I have asked people in the 'biz' the very same question. I was told:
Just imagine all of the little things that have to go into truly completing a road... wires, pipes, grading, compacting... a myriad of businesses, utilities, and governmental agencies. They all answer to different timelines, budgets, chains of command... but they all answer to the almighty lawsuit. After several decades of problems being blamed on each other for anything that goes wrong (a water leak caused by the electricians digging.. or the gas company poking about) the final solution was utter separation for legal protections.

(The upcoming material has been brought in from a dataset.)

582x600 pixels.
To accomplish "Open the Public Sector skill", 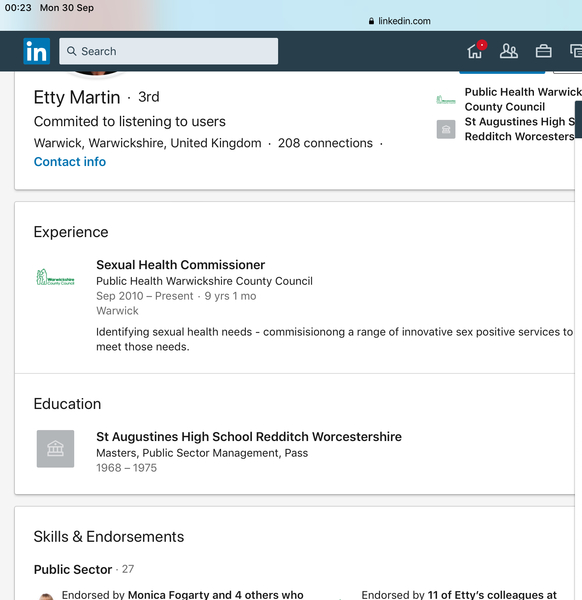I will (x=73, y=569).
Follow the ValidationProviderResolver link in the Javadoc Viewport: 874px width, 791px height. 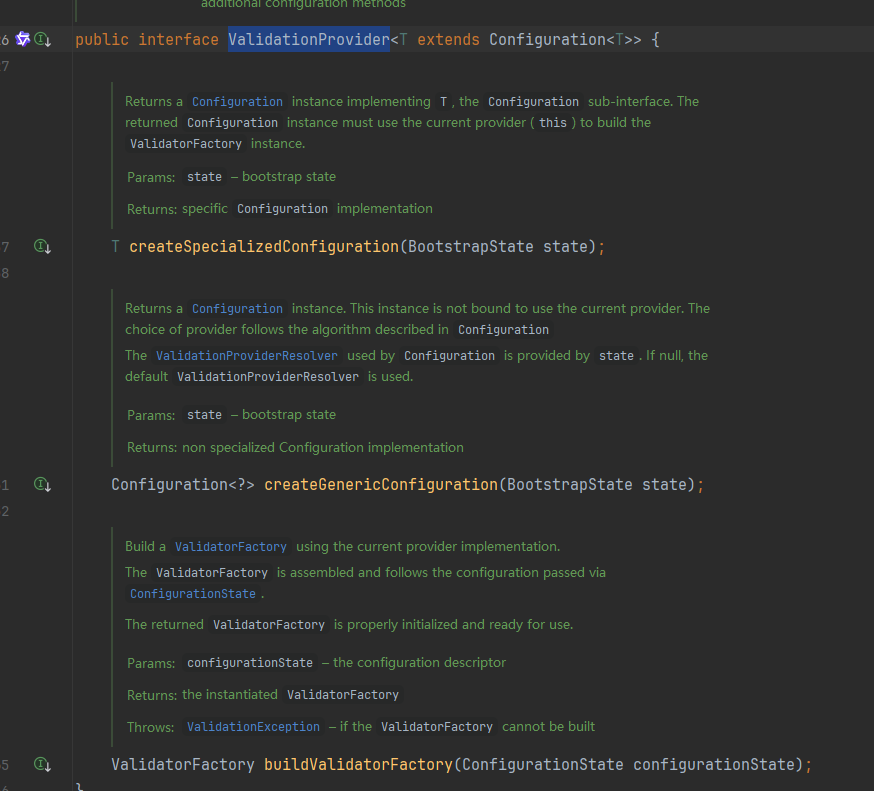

The road has to be built first in order to make the ground prepped for final destination, grade, cut depth, soil compaction. It makes for a nice road. Buuut... you let a little time go by to make a legal exclusion from company A to company B. Company B then moves in and cuts their hole and places their water pipe... fixes the ground... and then everyone waits again for the accepted separation time to go by. The thought is that when they place a pipe or wire in the ground that if it is going to fail from improper installation, that it will do so in the first month. Once that month goes by, it is in Gods hands; or at least the problem of some outisde force leaving the contractor not liable for flaws in workmanship.
Rinse and repeat for water, gas, phone, sewer, electricity, god knows who else. Welcome to bureaucratic hell. It saves only a little bit on the cash end... and you end up with a road in worse shape that the one they just ripped up.
Bon apetit.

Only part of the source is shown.